Chapitre 7
Elle avait cru longtemps que sa présence auprès de la meute et d’Alpha Zion relevait d’un devoir sacré, d’une dette morale impossible à solder. Pourtant, avec le recul, un doute amer s’imposait : cette dette avait-elle seulement existé ailleurs que dans son esprit ?
Lorsque le rôle de Luna lui avait été confié, Midnight River se tenait déjà au bord du gouffre. La perte brutale de leur chef – le père de Zion – avait laissé une plaie béante. Tandis que les guerriers survivants tentaient de contenir leur chagrin, la guerre grondait tout près de leurs terres.
Jusqu’alors, vivre à la frontière du territoire des loups-garous, si proche des domaines vampires, n’avait jamais paru une menace directe. La meute de Midnight River figurait parmi les plus puissantes du royaume, juste derrière la lignée royale bénie par la déesse de la lune. Gardiens de la frontière, ils étaient le rempart que nul ennemi n’osait franchir.

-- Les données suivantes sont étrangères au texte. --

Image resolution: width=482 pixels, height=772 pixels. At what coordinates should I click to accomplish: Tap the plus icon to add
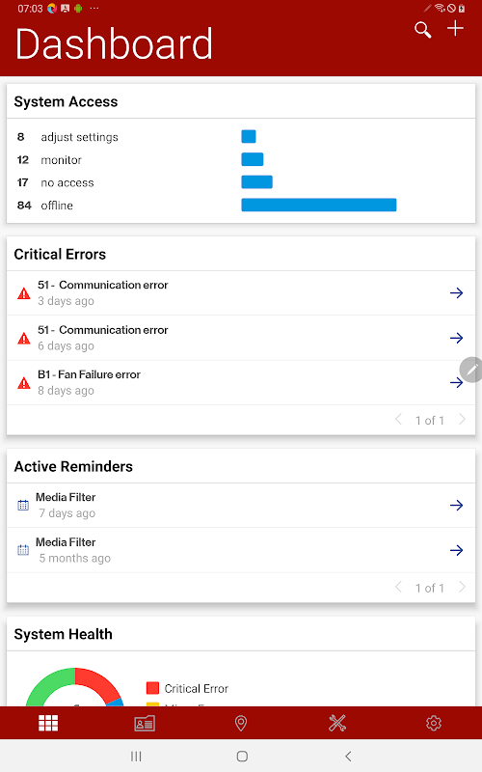click(x=455, y=28)
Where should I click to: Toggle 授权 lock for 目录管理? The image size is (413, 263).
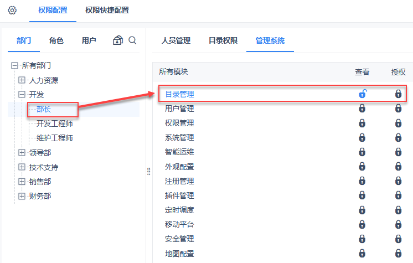398,94
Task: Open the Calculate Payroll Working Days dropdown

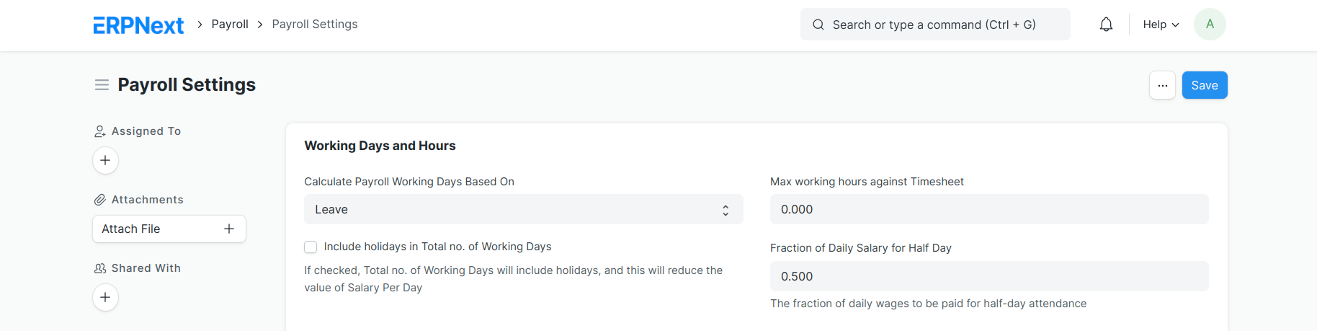Action: coord(524,209)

Mais la disparition de l’Alpha, accompagnée de la mort de nombreux combattants d’élite, avait ébranlé leurs fondations. Sans capitaine ni armée suffisante, le bastion semblait prêt à s’effondrer.

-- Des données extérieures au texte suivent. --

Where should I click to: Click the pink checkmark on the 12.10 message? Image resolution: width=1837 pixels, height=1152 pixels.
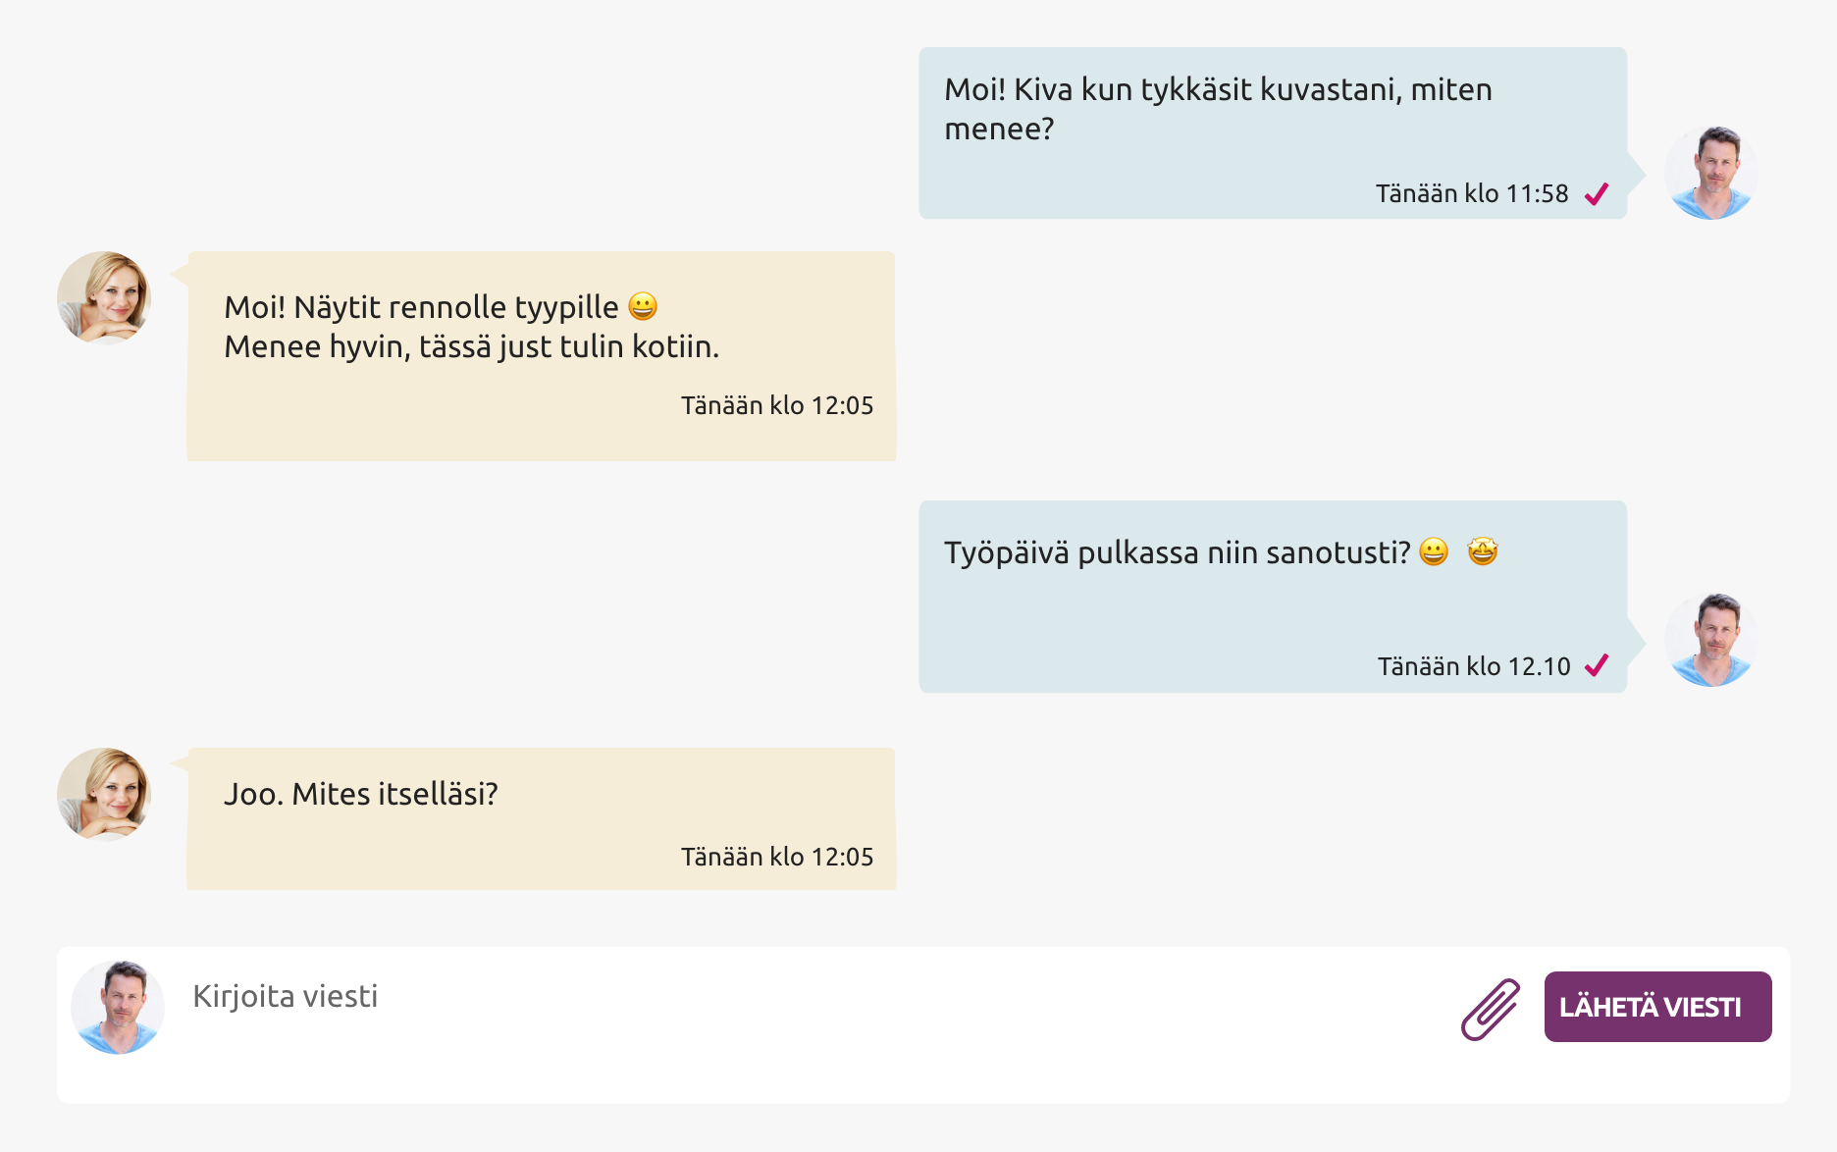pos(1597,665)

C’est au cœur de ce chaos qu’Addison s’était avancée. Non par ambition, ni par goût du commandement, mais parce que quelqu’un devait empêcher la ruine totale.

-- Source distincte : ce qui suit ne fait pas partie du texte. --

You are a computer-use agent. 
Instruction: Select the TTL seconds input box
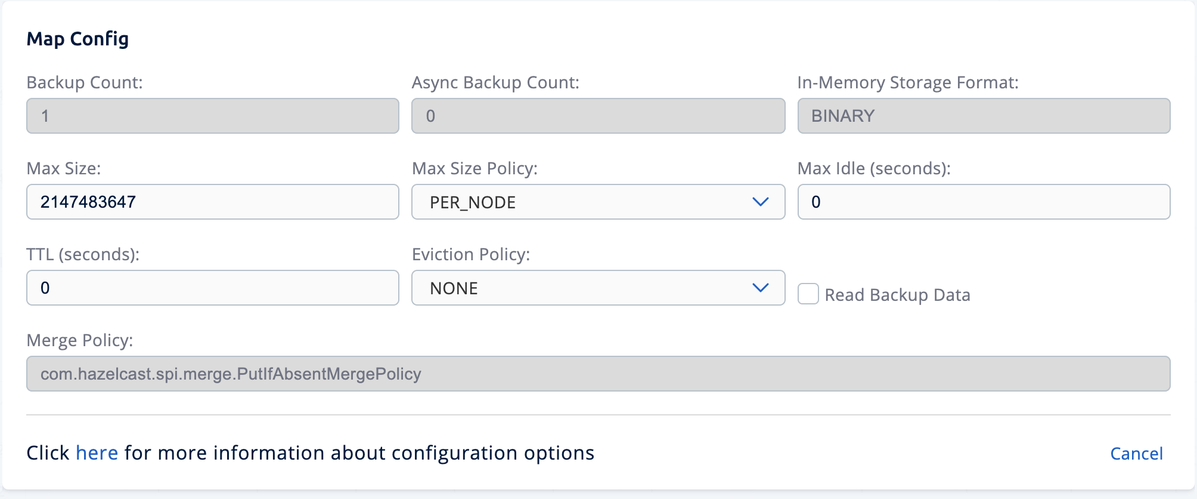click(x=212, y=288)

La loyauté supposée de leurs alliés s’était vite évaporée. Au lieu de les soutenir, certains rompirent les accords, cessant toute livraison de vivres et de fournitures. D’autres, plus perfides encore, profitèrent de leur faiblesse pour exiger davantage en échange de presque rien.
Depuis des générations, Midnight River vivait de la chasse et de la surveillance des limites, troquant leur gibier et les ressources tirées des zones vampires contre denrées et artisanat venus des meutes intérieures. Ce pacte ancien garantissait leur survie : céréales, vins, produits animaux, tout arrivait en échange de leur vigilance armée. Mais en un instant, cet équilibre séculaire avait volé en éclats.
Face à la pénurie, Addison s’était fixée un but fou : rendre la meute autonome. Elle avait lancé la création d’une ferme, tout en tentant de ressouder les alliances rompues.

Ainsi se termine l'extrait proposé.